For Yakitori recommendations, check the link below!
Okonomiyaki (お好み焼き) is a type of savory pancake that’s usually made with cabbage, flour, and eggs as base ingredients which may vary across regions, particularly in Osaka and Hiroshima where this is a particularly popular specialty. This dish can be customized with a variety of toppings such as sliced pork, seafood, cheese, bonito flakes, etc, and then slathered to one’s heart’s content with mayonnaise and a special sauce that’s both tangy and sweet. Depending on the establishment, they may serve them ready to eat or patrons may be sitting at tables fitted with grills so they can prepare it themselves with the requested ingredients.
Find out more about Okonomiyaki on the following articles!
11. Miso Soup
Miso soup (味噌汁) is a traditional Japanese soup made with a flavorful miso paste made from fermented soybeans, fish broth, and various toppings such as tofu, seaweed, and green onions. This soup is both comforting and delicious and is often served as a side dish with a meal, be it breakfast, lunch, or dinner. As such, it’s one of the most basic and widespread staples of Japanese cuisine. Miso soup is also believed to have numerous health benefits, including aiding digestion and boosting the immune system.
Chirashi-zushi (ちらし寿司) is a type of sushi that features a variety of colorful ingredients such as raw fish, vegetables, and egg arranged over a bed of vinegared rice. The name “chirashi” means “scattered,” and refers to the way the ingredients are arranged on top of the rice. This dish is often served in a bowl rather than on a plate and it’s very easy to make as it doesn’t require the same level of skill and attention to detail that normal sushi often requires, and is a great option for those who prefer a lighter sushi meal. This dish is particularly typical during Hinamatsuri (Girl’s day) on March 3rd.
Oden (おでん) is a traditional hot pot dish that’s perfect for a cold winter’s day. It features a variety of ingredients such as boiled eggs, fish cakes, and vegetables simmered in a light but flavorful broth. The ingredients are often served on skewers and dipped in soy sauce or spicy mustard. This comfort food which is especially popular during the winter months is often served in convenience stores and food stalls as well, making it a convenient and easy meal for those on the go.
Takoyaki (たこ焼き) is a popular street food that consists of small and savory diced octopus-filled balls made from batter and topped with a variety of sauces and seasonings and a sprinkle of bonito flakes. They are typically cooked in a special pan with round molds and flipped with a bamboo skewer to achieve its round shape, until they are golden brown and crispy on the outside and soft on the inside.

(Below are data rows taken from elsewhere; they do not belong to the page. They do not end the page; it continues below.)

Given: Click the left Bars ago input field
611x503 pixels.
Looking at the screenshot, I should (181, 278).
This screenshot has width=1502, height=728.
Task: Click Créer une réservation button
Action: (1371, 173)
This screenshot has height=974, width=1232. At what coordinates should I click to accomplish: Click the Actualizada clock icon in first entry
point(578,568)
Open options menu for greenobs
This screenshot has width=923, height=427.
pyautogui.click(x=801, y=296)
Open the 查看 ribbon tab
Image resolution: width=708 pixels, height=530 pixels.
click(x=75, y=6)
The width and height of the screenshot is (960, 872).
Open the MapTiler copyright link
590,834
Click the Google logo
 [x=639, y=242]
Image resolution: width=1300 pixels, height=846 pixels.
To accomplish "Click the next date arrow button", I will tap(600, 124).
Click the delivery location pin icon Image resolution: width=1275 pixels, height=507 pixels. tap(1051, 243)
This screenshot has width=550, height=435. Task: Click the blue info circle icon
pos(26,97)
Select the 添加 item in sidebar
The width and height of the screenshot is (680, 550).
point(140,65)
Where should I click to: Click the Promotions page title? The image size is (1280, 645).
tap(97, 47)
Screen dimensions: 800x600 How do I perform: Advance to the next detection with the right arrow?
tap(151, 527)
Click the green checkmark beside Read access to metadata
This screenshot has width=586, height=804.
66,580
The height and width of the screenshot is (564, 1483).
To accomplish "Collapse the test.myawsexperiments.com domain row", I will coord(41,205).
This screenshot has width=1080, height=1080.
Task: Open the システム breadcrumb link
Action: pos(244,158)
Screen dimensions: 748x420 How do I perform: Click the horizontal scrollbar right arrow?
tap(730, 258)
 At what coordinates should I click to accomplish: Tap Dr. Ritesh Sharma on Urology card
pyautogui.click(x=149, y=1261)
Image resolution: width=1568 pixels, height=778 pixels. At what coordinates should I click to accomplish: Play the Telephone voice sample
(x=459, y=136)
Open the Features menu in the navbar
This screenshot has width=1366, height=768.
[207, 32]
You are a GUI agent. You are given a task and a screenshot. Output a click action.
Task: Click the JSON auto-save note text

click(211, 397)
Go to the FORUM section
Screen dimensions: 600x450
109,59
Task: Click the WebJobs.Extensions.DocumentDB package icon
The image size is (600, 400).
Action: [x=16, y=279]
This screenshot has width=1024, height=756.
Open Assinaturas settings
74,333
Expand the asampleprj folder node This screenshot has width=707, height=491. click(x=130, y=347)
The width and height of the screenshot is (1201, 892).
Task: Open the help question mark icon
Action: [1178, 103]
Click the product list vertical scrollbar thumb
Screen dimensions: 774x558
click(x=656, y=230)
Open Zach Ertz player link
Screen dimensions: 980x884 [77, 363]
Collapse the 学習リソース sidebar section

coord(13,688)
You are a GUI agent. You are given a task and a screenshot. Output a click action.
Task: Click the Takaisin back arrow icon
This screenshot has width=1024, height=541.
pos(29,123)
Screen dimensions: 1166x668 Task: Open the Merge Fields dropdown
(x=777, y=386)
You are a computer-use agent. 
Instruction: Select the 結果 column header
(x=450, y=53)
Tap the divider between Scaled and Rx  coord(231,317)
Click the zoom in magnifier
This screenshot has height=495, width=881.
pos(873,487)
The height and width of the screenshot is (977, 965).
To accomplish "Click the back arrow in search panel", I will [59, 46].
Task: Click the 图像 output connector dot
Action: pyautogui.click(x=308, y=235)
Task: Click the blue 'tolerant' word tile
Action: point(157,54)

Takoyaki is often enjoyed as a snack or appetizer and is a great staple of street and festival food in Japan.
Find out more about Takoyaki on the following article!
15. Japanese Curry
When you think of curry, India might come to mind, but did you know that Japan has its own unique take on this classic dish? Japanese curry (カレーライス) came to be through British troops during the Meiji-era in Japan, evolving to its current state as a hearty and comforting meal that’s made with a rich sauce, generally a stew of meat and vegetables such as potatoes, onions, and carrots, usually served over rice. The main difference with Indian curry lies in its thickness, color, and hint of sweetness. The dish is also often coupled with tonkatsu and many different toppings depending on one’s own tastes.
If you want to learn how to make your own curry, follow the link below!
Japan’s culinary heritage is a treasure trove of diverse and delectable dishes that have captivated food lovers around the world. Do you have a personal favorite among this selection? If there are dishes you haven’t tried yet, hopefully, the above list will inspire you do to so!